As many readers have pointed out, the IPO drought of the last decade has many causes beyond just decimalization of stock trading. Sarbanes-Oxley has made it significantly more expensive to be a public company than it used to be. Consolidation in the banking and brokerage industries have resulted in fewer specialists and hardly any true investment bankers surviving. The lure of derivatives trading and other rocket science activities on Wall Street have made IPO underwriting look like a staid and prosaic profession, too. Fortunately, people in positions of influence are finally starting to realise that there is no economic future for this country without new public companies.

One requirement of the JOBS Act, passed last April, was that the SEC look at trading decimalization, and especially tick sizes, to see if there has been an effect on small cap company liquidity. If the SEC decides there is such a negative effect there’s the possibility that they introduce a new minimum tick for smaller companies of perhaps a nickel (up from a penny) to as much as a dime. I believe this would help the IPO industry, but many people disagree.

“It would be ironic that increasing the cost of trading small caps might actually improve their liquidity,”said my old friend Darrell Duffie, who teaches finance at the Stanford Graduate School of Business. “This is possible. If there is not enough of a floor of per-trade profit in providing market making services, then market making services will not be provided. Too much competition for low bid-ask spreads could drive out participation. If there is a floor, high enough, then each trade execution would be more expensive, but it will be easier to get execution, possibly promoting more liquidity on net. Note that some exchanges are subsidising order execution as a way of raising liquidity. But overall, I don’t think raising the minimum tick size will boost IPOs much. It might improve net liquidity for them at the margin, or it might not. But the major costs and benefits to going public are likely elsewhere, I am guessing. First, it is not as desirable these days to be a public firm. Think of Sarbanes Oxley. Secondly, the source pool, the VC world, is not as vibrant as it was, for a number of other reasons. Finally, the demand for risky assets is down. Volumes of trade of all types (even big stocks) is way down.”

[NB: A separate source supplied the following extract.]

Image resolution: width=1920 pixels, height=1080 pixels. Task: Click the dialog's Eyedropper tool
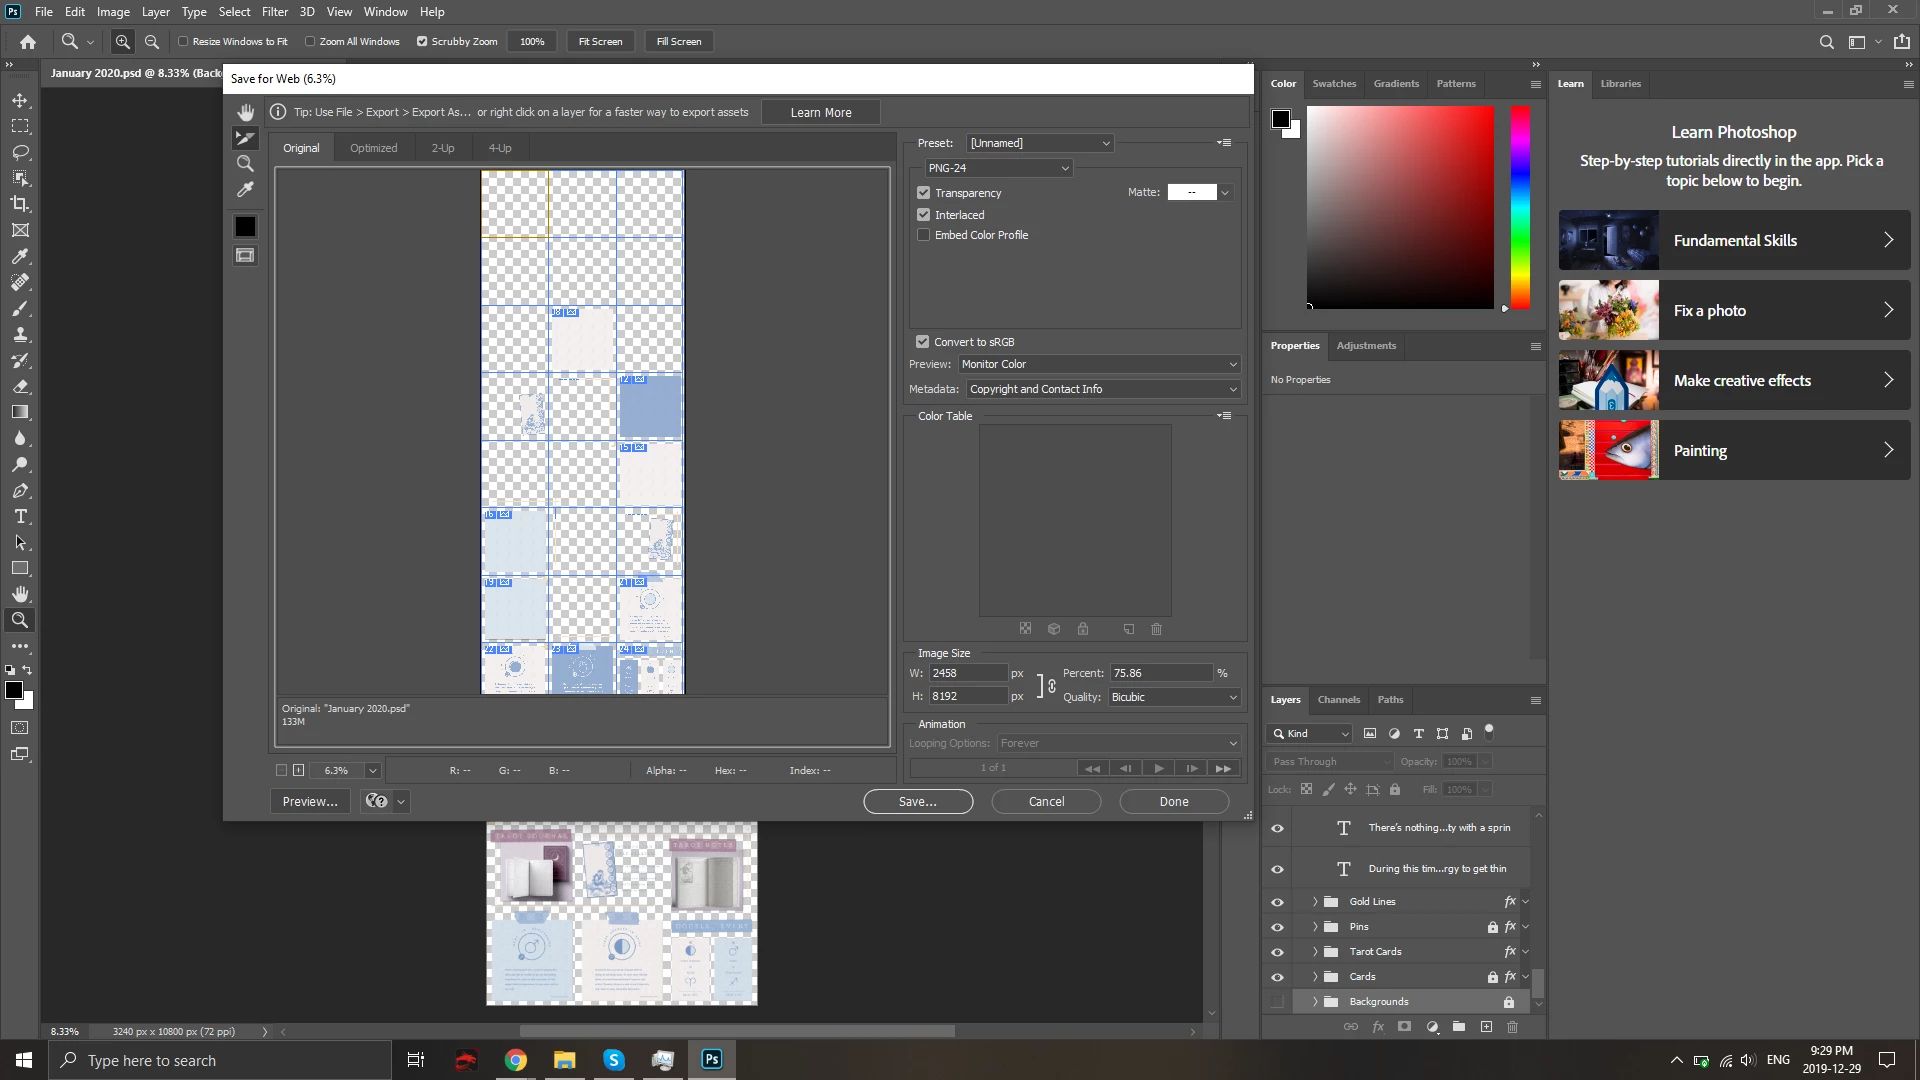click(x=245, y=189)
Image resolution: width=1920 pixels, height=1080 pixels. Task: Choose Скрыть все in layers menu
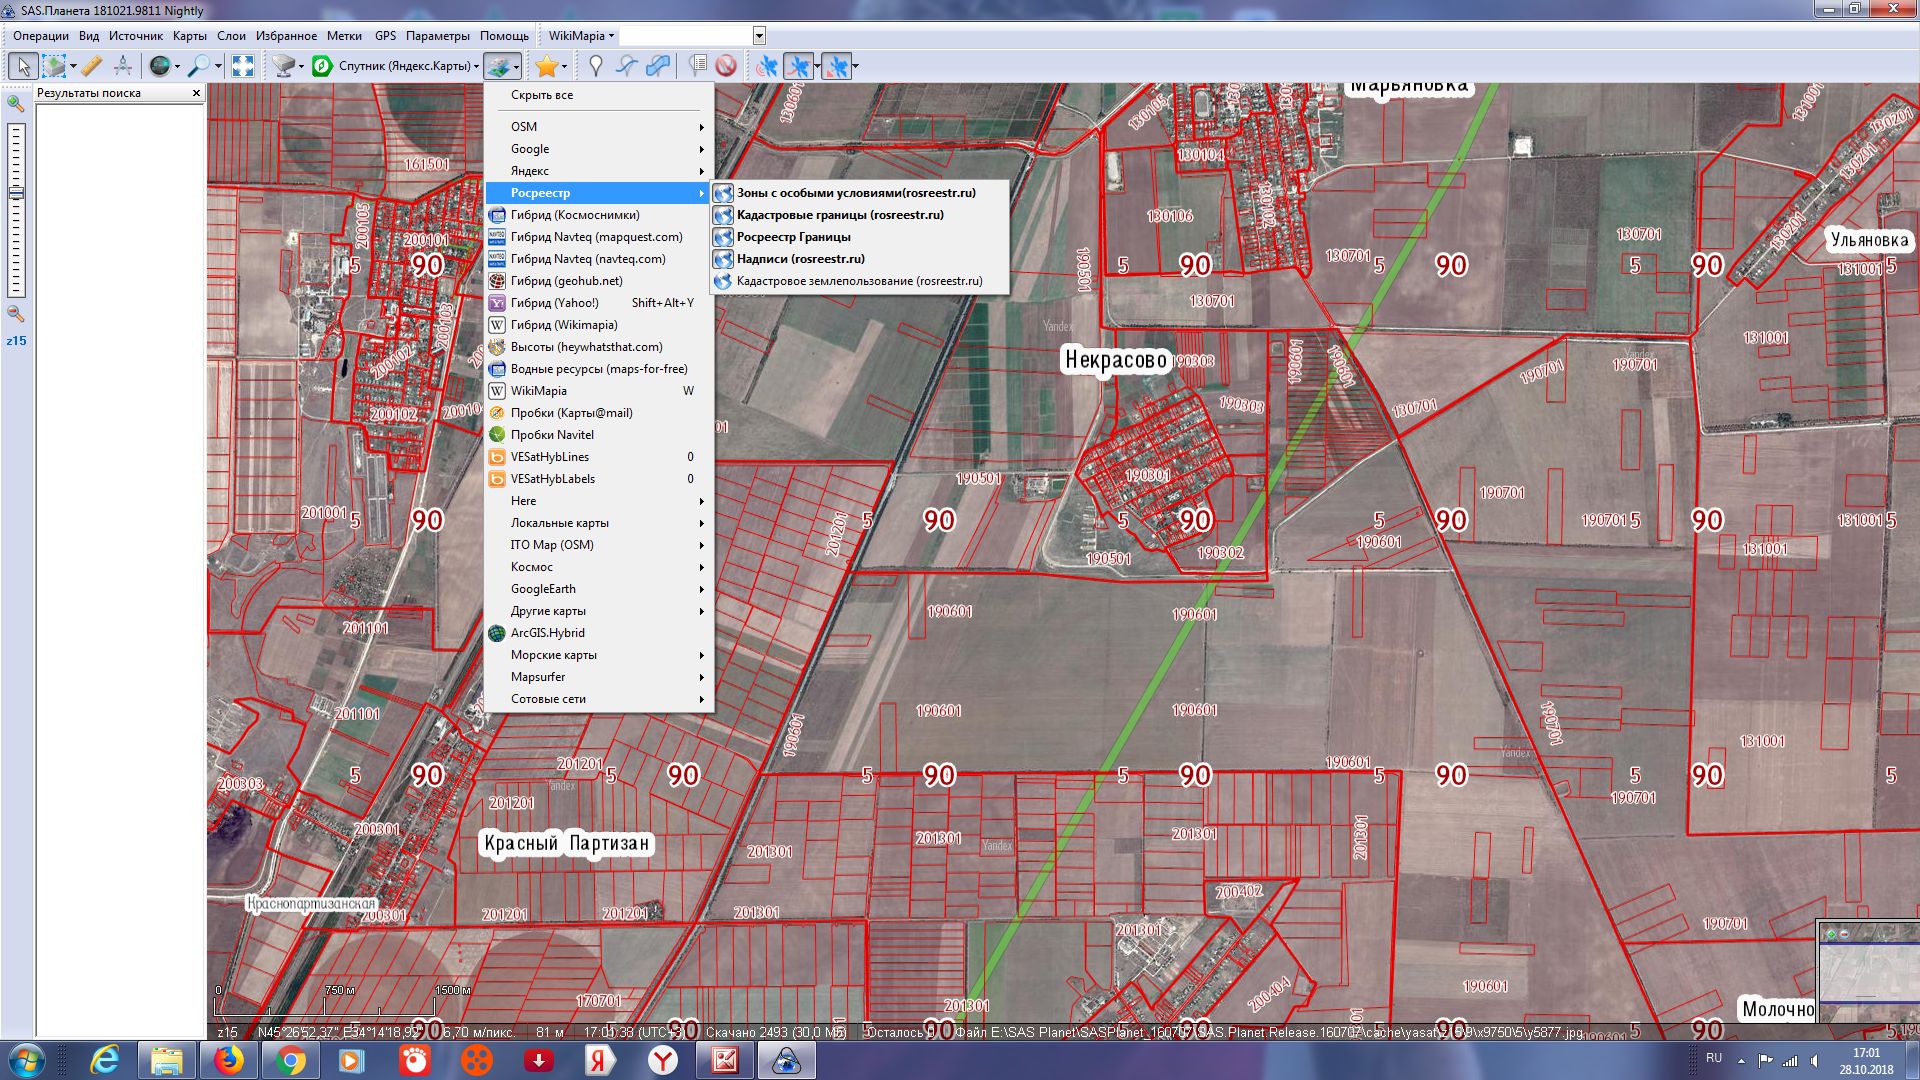click(x=542, y=95)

Darrell, who is one of my heroes, is largely correct. Increasing tick sizes alone probably won’t be enough to create an IPO renaissance. Two more things are required: 1) more and braver risk capital, and; 2) real competition in the IPO space.

Crowd funding as described by the JOBS Act may well bring the required capital to bear, though with some significant limitations, namely the present $1 million limit on capital raised per year and the $2000 annual limit on crowd fund investments for unaccredited investors.  But if even 10 million unaccredited investors became involved in crowd funding (less than 10 percent of American households) and invested an average of only half the $2000 limit, that would still be $10 billion per year, which is a heck of a lot of startups.

But the Wall Street pros don’t like crowd funding, seeing it as too little money to be worth the trouble. That may have a lot to do with the fact that Wall Street is so far running the game and of course objects to any changes that might threaten their leadership.  In this case I think Wall Street could use a little competition, and following recent outsourcing trends I’d see that competition coming from China, specifically Hong Kong.

Finally we find a perfectly proper case for offshoring, in this case IPOs.

Why do American companies go public in America? Sometimes they don’t.  When I started this gig in the 1980s a popular dodge for technology companies was to go public on the London Stock Exchange (LSE) because it was cheaper and easier and some of the capital and ownership rules were different.

I recall an e-mail exchange years ago with Borland International founder Philippe Kahn in which he claimed that Borland, as a public company, was prohibited by the SEC from lying in public statements. I pointed out to Philippe (who remains today among my Facebook friends) that his company traded only in London and therefore the SEC had nothing to do with it.

Like London in the 1980s, Hong Kong today has a robust retail investor market where the U.S., with its huge institutions, no longer does. You and I simply don’t matter to Wall Street, did you know that?

IPOs in Hong Kong are perhaps a third as expensive in terms of fees as they are in America. And for that matter IPOs are happening frequently over there and only infrequently here.

Hong Kong banks want to make business loans. There’s an intrinsic value placed on public companies in Hong Kong of about $30 million. That is, purely on the basis of being traded on the Hong Kong Stock exchange, a company is assumed to be worth $30 million more than if it wasn’t traded. And while such a premium may exist here as well, in Hong Kong companies can actually borrow money against that assumed equity. Standard Chartered or HSBC — banks that operate in the USA, too, and won’t loan a dime to entrepreneurs here — will lend up to $10 million to recent Hong Kong IPO companies even if they aren’t profitable.

Hong Kong feels for IPOs like Netscape, circa 1995.

So I’d like to see Hong Kong reach out to U.S. companies as the same kind of minor leagues of public trading that London was in the 1980s.

Bootstrapping to build a prototype, crowd funding to build a company, going public in Hong Kong to build production, then eventually coming back to NASDAQ or the NYSE as a larger cap company, that’s the food chain I envision for the next decade.

And it would work.

Now let’s see if the SEC will allow it.